Le sang d'un conjuré en fait renaître mille, chantait Virgile. Les tyrans romains n'étaient pas plus magnanimes pourtant que le pouvoir qui entoure Bechir El Hassad. Je dis bien l'entourage, son frère, les oligarques, quelques vieilles bedaines de l'armée, qui malheureusement ont trop d'influence sur un Bechir trop inconsistant. Quelle occasion a-t'il manquée à n'avoir pas rejoint carrément la contestation pacifique! Il aurait acquis une véritable légitimité populaire, que sa famille alaouite n'a jamais eue. Le sang versé l'a maintenant compromis.

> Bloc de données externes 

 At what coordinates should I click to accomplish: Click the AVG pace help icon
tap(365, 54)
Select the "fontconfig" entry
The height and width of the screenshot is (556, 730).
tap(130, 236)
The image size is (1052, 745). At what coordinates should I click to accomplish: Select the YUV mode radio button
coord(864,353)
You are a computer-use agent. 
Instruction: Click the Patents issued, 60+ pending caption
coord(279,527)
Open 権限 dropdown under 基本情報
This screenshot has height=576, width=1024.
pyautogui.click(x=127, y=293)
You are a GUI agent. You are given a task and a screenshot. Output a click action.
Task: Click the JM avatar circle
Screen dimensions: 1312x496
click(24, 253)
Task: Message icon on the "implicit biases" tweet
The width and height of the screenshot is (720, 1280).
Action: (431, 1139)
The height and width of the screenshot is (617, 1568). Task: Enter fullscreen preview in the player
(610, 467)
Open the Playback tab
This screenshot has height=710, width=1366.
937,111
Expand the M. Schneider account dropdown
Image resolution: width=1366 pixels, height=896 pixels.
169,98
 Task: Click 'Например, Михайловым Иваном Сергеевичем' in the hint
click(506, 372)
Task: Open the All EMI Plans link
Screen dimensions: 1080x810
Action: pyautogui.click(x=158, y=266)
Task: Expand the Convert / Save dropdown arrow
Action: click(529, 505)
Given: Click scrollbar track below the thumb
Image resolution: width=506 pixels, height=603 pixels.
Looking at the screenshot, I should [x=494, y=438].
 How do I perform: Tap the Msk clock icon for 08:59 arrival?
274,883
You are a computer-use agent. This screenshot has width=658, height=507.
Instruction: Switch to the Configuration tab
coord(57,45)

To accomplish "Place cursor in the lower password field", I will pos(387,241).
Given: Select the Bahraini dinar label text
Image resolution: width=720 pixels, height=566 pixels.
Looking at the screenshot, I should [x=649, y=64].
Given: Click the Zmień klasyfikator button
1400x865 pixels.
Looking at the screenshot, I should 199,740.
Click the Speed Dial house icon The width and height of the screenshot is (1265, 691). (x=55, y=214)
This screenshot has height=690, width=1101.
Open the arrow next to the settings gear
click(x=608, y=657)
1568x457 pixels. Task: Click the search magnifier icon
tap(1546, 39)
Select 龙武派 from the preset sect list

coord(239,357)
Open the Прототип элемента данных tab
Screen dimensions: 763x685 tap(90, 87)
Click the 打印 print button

Le temps va venir où les émeutiers vont se multiplier, s'organiser, s'armer, avec le soutien de partis réformistes de l'armée, dégoûtés par le carnage des innocents. Car la propagande de l'Etat ne fera croire à personne que des enfants assassinés étaient de redoutables comploteurs d'Al Qaïda. Le temps va venir où la révolte gagnera l'ensemble du territoire, de Damas à Lattaquié, d'Hama à Palmyre! Où le régime devra en appeler au Hezbollah étranger, qui y épuisera sa force et libérera du coup la démocratie libanaise.
Ce sera une révolution nationale, sans appui militaire occidental. La Syrie n'est pas la Libye, pour au moins deux raisons: Intervenir en Syrie provoquerait l'extension du conflit à l'échelon régional. D'autre part, les nations occidentales ont subi les attaques terroristes de Kadhafi, pas celles des Hassad. Cette révolution est inéluctable, et la répression du régime n"aura d'autre effet que de menacer la laïcité de l'Etat, seule vraie réussite de la dictature syrienne.
Il a neigé sur Hama...Déja en 1982 Hassad le père avait fait canonner la ville, aux mains des islamistes. 20 000 morts, dix fois plus qu'à Tian'anmen.